FltPlan.com is a website that serves the general and corporate aviation community. Founded in 1999, it originally concentrated on flight planning. Its services now include flight tracking, e-APIS submissions, Safety Management Systems(SMS), GPS RAIM predictions, and an FAA-approved weather service.

==Overview==
The website provides information and tools used by more than 85,000 active pilots to create, file and manage flights within the U.S., the Bahamas, Bermuda, Puerto Rico, Canadian, and Mexican airports. The site assists in the creation of professional IFR flight plans and navigational logs. It provides IFR routing, winds aloft, aircraft performance, an airport database, frequencies, FBO information and recommended alternates.

It was voted Best in Online Weather in the 2008 and 2009 Professional Pilot PRASE surveys.

== History ==
FltPlan.com was founded in 1999 by Ken Wilson. Wilson developed the flight planning software as a college project to assist general aviation pilots. The service grew to become a major provider in the North American market. By 2018, the company reported having over 165,000 registered users and managing more than 6.3 million flight plans a year.

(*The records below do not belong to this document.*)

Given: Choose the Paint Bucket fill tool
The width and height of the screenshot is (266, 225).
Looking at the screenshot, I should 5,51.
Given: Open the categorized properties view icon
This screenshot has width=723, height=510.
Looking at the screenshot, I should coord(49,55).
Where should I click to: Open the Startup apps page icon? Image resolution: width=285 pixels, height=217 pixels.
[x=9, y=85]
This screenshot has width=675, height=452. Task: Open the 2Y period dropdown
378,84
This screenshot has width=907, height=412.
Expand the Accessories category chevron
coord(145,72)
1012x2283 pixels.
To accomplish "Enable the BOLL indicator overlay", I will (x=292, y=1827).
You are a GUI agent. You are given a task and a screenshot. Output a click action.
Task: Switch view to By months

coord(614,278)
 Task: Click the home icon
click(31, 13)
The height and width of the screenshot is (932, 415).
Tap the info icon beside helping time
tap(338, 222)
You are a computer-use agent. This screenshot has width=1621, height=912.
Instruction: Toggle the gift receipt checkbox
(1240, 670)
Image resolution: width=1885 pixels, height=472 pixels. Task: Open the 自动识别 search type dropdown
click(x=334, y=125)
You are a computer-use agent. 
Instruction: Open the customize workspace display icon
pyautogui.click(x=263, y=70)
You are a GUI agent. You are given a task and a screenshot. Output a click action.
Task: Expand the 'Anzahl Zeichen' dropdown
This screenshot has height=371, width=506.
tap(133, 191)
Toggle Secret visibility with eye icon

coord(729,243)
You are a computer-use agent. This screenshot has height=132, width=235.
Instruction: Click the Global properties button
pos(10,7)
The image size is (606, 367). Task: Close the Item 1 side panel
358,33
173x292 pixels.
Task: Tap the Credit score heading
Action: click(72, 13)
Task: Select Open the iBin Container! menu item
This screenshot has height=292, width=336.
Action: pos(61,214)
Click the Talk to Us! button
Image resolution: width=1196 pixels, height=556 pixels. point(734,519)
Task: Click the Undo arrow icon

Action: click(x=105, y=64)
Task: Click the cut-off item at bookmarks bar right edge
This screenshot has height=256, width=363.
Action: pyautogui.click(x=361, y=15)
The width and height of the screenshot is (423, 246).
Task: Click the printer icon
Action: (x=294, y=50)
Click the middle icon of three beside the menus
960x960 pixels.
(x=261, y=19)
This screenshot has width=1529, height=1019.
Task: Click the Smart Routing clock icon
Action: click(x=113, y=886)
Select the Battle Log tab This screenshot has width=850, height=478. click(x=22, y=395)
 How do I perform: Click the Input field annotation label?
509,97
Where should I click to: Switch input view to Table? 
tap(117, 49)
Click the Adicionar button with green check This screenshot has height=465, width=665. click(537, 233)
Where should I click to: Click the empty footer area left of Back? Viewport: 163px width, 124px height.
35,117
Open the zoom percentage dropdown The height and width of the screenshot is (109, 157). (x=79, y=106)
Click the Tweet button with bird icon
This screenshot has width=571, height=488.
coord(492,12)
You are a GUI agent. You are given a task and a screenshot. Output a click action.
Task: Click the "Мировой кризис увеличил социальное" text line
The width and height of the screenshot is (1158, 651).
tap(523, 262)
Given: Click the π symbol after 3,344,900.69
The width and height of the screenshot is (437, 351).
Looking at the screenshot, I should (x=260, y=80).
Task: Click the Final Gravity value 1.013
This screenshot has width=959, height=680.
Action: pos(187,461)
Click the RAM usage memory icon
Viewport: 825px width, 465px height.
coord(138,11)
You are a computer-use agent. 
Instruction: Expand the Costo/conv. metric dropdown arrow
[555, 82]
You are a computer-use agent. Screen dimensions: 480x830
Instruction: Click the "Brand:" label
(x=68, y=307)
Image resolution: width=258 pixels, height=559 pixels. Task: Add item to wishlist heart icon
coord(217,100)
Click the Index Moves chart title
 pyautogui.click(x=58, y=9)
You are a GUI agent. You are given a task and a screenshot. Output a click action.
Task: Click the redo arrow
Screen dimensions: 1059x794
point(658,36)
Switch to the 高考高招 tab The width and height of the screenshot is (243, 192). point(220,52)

On August 29, 2018, Garmin announced that it had acquired FltPlan.com for an undisclosed sum. At the time of the acquisition, FltPlan was noted for being the largest provider of flight planning services for business aviation in North America, with its system utilized by approximately 70% of N-registered turbine aircraft.

==E-APIS==
In April 2009, the site announced its e-APIS (electronic advance passenger information service) manifest submission service. FltPlan.com was the first service to receive certification from the US Department of Homeland Security and Customs & Border Protection. Benefits of this service include integrating with flight plans, storage of passenger, aircraft, aircraft owner and crew information for e-APIS submissions. The service can be accessed from any web browser.

==Callsign ==

The site offers customers the ability to block tracking of their aircraft and flights by giving them flight numbers like an airline.